Could you find every line in the entries below that holds the word "element" and copy it?

[Stored records]
- - -

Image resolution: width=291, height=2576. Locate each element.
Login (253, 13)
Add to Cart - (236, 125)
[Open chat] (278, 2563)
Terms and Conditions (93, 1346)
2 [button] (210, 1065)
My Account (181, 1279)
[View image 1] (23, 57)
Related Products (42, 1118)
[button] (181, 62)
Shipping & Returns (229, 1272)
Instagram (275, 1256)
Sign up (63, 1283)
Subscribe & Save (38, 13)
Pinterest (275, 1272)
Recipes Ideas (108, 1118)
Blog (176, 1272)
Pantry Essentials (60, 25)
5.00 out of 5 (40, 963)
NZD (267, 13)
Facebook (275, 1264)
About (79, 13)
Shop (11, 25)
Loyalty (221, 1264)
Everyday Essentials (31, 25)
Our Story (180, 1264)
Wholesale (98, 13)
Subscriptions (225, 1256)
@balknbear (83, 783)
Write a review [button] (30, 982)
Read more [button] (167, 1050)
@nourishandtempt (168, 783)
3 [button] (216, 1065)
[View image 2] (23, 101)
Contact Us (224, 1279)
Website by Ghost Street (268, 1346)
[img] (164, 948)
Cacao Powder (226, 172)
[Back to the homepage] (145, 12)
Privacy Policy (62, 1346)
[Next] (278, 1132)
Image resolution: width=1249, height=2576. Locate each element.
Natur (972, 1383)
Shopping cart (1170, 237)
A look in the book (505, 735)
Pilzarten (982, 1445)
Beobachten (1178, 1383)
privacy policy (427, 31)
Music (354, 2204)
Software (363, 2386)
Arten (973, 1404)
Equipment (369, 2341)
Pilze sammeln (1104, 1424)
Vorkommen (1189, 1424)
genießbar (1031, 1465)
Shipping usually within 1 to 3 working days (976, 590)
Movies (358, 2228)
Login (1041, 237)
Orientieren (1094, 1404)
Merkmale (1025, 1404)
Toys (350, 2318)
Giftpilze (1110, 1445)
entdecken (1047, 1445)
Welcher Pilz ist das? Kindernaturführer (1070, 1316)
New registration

- - -

## Expected answer
Image resolution: width=291, height=2576. Locate each element.
Image resolution: width=1249, height=2576. Locate each element.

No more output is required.